Ces diverses observations plutôt parcellaires encore, conduisent à des observations générales qui établissent une connexion très forte entre le JSF et le Système. La fameuse prédiction qui fut souvent avancée pendant les premières années des avatars du JSF (“de toutes les façons, les USA sont si puissants qu’ils feront le JSF, quoi qu’il leur en coûte, et qu’ils l’imposeront aux autres”), pourrait s’avérer juste mais, à cause de l’évolution des choses, ne plus concerner les USA et leur puissance, laquelle puissance est en cours d’effondrement, mais le Système lui-même et sa même procédure d’effondrement.
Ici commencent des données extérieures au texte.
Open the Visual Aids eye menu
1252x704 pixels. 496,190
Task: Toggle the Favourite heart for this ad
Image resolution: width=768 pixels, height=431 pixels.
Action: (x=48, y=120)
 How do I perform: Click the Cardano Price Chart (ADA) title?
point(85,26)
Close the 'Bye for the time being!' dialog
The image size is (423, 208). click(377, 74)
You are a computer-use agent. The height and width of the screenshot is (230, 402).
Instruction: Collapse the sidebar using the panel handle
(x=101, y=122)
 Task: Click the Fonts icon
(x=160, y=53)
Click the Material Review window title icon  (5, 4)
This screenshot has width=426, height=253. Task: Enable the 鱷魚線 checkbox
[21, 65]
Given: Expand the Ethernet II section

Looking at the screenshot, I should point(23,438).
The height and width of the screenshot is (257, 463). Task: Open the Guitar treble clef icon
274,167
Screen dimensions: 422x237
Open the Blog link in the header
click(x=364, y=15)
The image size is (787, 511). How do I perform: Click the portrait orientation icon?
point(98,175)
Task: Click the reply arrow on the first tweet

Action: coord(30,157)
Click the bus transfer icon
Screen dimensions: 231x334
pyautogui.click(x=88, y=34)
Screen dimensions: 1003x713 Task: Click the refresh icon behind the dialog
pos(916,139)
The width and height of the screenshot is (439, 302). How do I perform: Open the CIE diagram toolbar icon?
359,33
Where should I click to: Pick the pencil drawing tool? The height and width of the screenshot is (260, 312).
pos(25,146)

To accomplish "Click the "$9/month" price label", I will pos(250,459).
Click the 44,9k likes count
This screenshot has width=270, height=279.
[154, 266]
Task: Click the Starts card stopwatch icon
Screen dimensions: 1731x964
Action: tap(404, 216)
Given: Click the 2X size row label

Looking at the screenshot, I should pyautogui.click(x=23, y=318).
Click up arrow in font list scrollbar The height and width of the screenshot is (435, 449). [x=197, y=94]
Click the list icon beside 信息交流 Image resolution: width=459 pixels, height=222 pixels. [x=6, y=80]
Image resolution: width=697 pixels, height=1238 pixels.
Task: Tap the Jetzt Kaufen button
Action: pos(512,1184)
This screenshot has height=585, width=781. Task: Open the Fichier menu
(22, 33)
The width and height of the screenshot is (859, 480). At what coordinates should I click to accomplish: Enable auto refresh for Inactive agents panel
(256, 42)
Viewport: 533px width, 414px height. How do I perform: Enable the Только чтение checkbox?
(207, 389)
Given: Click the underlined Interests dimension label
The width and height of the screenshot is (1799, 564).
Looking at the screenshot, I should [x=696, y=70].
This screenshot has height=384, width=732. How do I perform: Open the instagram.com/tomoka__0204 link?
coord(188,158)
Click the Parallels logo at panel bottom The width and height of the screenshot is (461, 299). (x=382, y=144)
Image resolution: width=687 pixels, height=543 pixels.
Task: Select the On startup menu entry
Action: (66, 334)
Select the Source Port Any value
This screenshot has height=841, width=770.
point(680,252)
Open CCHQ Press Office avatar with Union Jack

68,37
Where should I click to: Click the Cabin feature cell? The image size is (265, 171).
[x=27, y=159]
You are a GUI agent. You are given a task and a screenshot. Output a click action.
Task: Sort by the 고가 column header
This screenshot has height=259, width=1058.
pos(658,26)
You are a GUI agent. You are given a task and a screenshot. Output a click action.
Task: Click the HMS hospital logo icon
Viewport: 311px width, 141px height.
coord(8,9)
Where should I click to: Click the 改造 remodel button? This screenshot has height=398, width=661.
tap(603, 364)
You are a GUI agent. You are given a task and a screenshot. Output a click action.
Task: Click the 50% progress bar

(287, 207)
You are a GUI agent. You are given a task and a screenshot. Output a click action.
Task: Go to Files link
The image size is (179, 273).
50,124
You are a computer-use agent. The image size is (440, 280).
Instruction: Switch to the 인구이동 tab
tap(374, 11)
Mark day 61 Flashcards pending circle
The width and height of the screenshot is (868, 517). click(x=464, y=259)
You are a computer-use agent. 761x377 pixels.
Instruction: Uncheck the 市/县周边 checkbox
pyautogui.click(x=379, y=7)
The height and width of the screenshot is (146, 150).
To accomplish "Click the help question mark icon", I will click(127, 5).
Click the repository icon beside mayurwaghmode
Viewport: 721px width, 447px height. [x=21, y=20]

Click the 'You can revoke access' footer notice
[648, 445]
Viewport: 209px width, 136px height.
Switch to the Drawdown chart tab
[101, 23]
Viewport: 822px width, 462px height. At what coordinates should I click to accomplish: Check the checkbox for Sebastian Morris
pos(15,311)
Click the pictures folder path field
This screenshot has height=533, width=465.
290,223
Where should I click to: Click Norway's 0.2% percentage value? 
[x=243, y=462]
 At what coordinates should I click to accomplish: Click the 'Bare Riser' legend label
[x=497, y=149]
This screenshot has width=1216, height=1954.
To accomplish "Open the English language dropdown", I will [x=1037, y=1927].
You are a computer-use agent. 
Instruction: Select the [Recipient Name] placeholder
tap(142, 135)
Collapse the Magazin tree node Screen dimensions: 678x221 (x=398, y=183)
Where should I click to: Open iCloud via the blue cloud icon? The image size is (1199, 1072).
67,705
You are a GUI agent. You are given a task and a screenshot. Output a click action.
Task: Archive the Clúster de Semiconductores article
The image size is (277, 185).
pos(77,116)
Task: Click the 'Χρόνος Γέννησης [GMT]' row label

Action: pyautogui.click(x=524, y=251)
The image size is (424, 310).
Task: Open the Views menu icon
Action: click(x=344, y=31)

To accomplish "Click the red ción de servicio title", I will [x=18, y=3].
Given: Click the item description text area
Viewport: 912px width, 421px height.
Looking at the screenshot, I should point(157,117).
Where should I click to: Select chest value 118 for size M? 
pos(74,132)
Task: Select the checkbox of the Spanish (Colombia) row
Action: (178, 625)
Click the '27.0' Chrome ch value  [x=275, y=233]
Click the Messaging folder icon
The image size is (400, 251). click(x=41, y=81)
Malgré l’absurdité de la chose, les USA pourraient effectivement ne pas abandonner le JSF (malgré certains bruits à ce propos), tous comme les alliés eux-mêmes, et rester enchaînés à une chose qui conduit manifestement à un effondrement, en même temps qu’elle paralyse toute action de redressement ou de compensation. (Le cas britannique est particulièrement révélateur ; il est stupéfiant qu’il ne se soit pas trouvé un seul ministre britannique pour au moins évoquer l’achat de Rafale M français, ce qui aurait à la fois imposé une pression supplémentaire sur les USA et amélioré d’une façon considérable les relations UK-France, à l’avantage des Britanniques ; au lieu de quoi, les Britanniques pourraient bien finalement être obligés d’acheter des Rafale M en catastrophe, autour de 2020, pour ne pas souffrir le ridicule de disposer d’un porte-avions lourd d’attaque ne disposant, lui, que de maquettes-leurre, ou éventuellement d’hélicoptères pour l’“attaque”.)
De ce point de vue de plus en plus évident, le JSF est donc parfaitement un rejeton fondamental du Système, tel que nous décrivons régulièrement le Système : artefact d’une puissance structurelle considérable, il suit une courbe d’accélération d’effondrement qu’il s’impose à lui-même et qu’il impose à ceux qu’il a rassemblés autour de lui et qu’il tient prisonnier, rencontrant ainsi la dynamique d’autodestruction du Système en crise. Sa puissance énorme s’est désormais transformée en une impuissance à mesure, qui est totalement productrice d’une dynamique d’effondrement.